The first use case that the TrenchBoot project focused on was the
ability for the Linux kernel to be started by a dynamic launch, in
particular as part of an early launch sequence. In this case the dynamic
launch will be initiated by a boot loader with associated support added
to it, for example the first targeted boot loader in this case was
GRUB2. An integral part of establishing a measurement-based launch
integrity involves measuring everything that is intended to be executed
(kernel image, initrd, etc) and everything that will configure that
kernel to execute (command line, boot params, etc). Then storing those
measurements in a protected manner. Both the Intel and AMD dynamic
launch implementations leverage the Trusted Platform Module (TPM) to
store those measurements. The TPM itself has been designed such that a
dynamic launch unlocks a specific set of Platform Configuration
Registers (PCR) for holding measurement taken during the dynamic launch.
These are referred to as the DRTM PCRs, PCRs 17-22. Further details on
this process can be found in the documentation for the GETSEC
instruction provided by Intel's TXT and the SKINIT instruction provided
by AMD's AMD-V. The documentation on these technologies can be readily
found online; see the `Resources`_ section below for references.

Currently only Intel TXT is supported in this first release of the Secure
Launch feature.
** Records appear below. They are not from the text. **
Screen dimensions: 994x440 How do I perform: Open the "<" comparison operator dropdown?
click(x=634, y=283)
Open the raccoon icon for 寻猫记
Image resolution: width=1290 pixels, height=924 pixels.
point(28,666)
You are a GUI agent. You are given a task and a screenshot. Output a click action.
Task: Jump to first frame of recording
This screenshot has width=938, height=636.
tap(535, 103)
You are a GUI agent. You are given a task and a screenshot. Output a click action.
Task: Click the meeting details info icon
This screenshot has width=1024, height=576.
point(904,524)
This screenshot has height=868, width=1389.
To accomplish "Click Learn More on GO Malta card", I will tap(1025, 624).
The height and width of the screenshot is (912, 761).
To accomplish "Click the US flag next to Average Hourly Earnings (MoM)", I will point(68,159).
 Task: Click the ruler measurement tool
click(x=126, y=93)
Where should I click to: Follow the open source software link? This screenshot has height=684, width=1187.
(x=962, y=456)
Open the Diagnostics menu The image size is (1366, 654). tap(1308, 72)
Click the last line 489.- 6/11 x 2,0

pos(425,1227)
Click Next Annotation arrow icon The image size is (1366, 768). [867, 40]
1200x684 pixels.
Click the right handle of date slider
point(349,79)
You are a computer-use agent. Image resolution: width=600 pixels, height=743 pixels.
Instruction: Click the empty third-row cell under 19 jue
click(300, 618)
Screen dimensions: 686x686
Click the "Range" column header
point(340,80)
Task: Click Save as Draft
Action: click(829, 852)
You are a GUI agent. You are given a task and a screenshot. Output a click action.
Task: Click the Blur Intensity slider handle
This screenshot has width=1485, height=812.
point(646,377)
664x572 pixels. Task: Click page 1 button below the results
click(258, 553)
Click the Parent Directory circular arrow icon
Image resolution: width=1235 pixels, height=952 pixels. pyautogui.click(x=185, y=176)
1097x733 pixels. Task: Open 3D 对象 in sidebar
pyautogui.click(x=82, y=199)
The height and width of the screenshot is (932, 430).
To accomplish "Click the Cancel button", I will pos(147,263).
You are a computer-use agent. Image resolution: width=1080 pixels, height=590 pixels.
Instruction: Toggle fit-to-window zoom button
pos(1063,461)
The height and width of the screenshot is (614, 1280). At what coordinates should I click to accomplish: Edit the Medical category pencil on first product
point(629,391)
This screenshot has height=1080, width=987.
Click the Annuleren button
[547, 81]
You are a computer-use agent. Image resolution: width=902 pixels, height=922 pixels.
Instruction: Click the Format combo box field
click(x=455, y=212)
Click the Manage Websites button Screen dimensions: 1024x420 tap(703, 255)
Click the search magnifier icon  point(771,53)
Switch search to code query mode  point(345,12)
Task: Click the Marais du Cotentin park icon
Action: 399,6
AMD/Hygon SKINIT support will be added in a subsequent
release. Also this first version does not support a late relaunch which
allows re-establishing the DRTM at various points post boot.

To enable the kernel to be launched by GETSEC, a stub must be built
into the setup section of the compressed kernel to handle the specific
state that the dynamic launch process leaves the BSP in. Also this stub
must measure everything that is going to be used as early as possible.
This stub code and subsequent code must also deal with the specific
state that the dynamic launch leaves the APs in.

Basic Boot Flow:
----------------

Pre-launch: *Phase where the environment is prepared and configured to initiate the
secure launch in the GRUB bootloader.*

 - Prepare the CPU and the TPM for the launch.
 - Load the kernel, initrd and ACM [3]_ into memory.
 - Setup the TXT heap and page tables describing the MLE [1]_ per the
   specification.
 - Initiate the secure launch with the GETSET[SENTER] instruction.

Post-launch: *Phase where control is passed from the ACM to the MLE and the secure
kernel begins execution.*

 - Entry from the dynamic launch jumps to the SL stub.
 - SL stub fixes up the world on the BSP.
 - For TXT, SL stub wakes the APs, fixes up their worlds.
 - For TXT, APs are left halted waiting for an NMI to wake them.
 - SL stub jumps to startup_32.
 - SL main locates the TPM event log and writes the measurements of
   configuration and module information into it.
 - Kernel boot proceeds normally from this point.
 - During early setup, slaunch_setup() runs to finish some validation
   and setup tasks.
 - The SMP bringup code is modified to wake the waiting APs. APs vector
   to rmpiggy and start up normally from that point.
 - SL platform module is registered as a late initcall module. It reads
   the TPM event log and extends the measurements taken into the TPM PCRs.
 - SL platform module initializes the securityfs interface to allow
   access to the TPM event log and TXT public registers.
 - Kernel boot finishes booting normally
 - SEXIT support to leave SMX mode is present on the kexec path and
   the various reboot paths (poweroff, reset, halt).


.. note::
    A quick note on terminology. The larger open source project itself is
    called TrenchBoot, which is hosted on GitHub (links below). The kernel
    feature enabling the use of the x86 technology is referred to as "Secure
    Launch" within the kernel code.

Configuration
=============

The settings to enable Secure Launch using Kconfig are under::

  "Processor type and features" --> "Secure Launch support"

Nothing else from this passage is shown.